▸ **Instructions for the task**
Your response should consist of the full data, set down exactly.
Content starts
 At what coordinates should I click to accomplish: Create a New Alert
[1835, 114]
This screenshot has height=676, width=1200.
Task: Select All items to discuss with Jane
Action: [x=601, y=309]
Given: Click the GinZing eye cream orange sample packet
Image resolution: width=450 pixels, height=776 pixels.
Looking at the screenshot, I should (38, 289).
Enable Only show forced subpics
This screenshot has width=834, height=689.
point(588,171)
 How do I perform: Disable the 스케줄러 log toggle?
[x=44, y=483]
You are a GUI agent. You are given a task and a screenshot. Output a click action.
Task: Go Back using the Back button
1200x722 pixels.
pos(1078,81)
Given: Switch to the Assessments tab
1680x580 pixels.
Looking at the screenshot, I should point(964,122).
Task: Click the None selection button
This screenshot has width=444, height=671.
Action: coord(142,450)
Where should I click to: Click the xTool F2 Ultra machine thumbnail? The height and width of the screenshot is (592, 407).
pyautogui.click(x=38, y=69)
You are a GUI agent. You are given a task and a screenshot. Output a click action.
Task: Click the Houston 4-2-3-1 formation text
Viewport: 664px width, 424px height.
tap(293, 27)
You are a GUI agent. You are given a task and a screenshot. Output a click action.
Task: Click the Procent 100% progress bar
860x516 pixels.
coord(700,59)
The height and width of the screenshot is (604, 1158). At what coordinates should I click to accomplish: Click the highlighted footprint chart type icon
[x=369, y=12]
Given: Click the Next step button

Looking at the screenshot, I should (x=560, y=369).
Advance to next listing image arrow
Content ends
▸ **Output of the exercise**
 At what coordinates should I click to accomplish: Create a New Alert
[1835, 114]
This screenshot has height=676, width=1200.
Task: Select All items to discuss with Jane
Action: [x=601, y=309]
Given: Click the GinZing eye cream orange sample packet
Image resolution: width=450 pixels, height=776 pixels.
Looking at the screenshot, I should (38, 289).
Enable Only show forced subpics
This screenshot has width=834, height=689.
point(588,171)
 How do I perform: Disable the 스케줄러 log toggle?
[x=44, y=483]
You are a GUI agent. You are given a task and a screenshot. Output a click action.
Task: Go Back using the Back button
1200x722 pixels.
pos(1078,81)
Given: Switch to the Assessments tab
1680x580 pixels.
Looking at the screenshot, I should point(964,122).
Task: Click the None selection button
This screenshot has width=444, height=671.
Action: coord(142,450)
Where should I click to: Click the xTool F2 Ultra machine thumbnail? The height and width of the screenshot is (592, 407).
pyautogui.click(x=38, y=69)
You are a GUI agent. You are given a task and a screenshot. Output a click action.
Task: Click the Houston 4-2-3-1 formation text
Viewport: 664px width, 424px height.
tap(293, 27)
You are a GUI agent. You are given a task and a screenshot. Output a click action.
Task: Click the Procent 100% progress bar
860x516 pixels.
coord(700,59)
The height and width of the screenshot is (604, 1158). At what coordinates should I click to accomplish: Click the highlighted footprint chart type icon
[x=369, y=12]
Given: Click the Next step button

Looking at the screenshot, I should (x=560, y=369).
Advance to next listing image arrow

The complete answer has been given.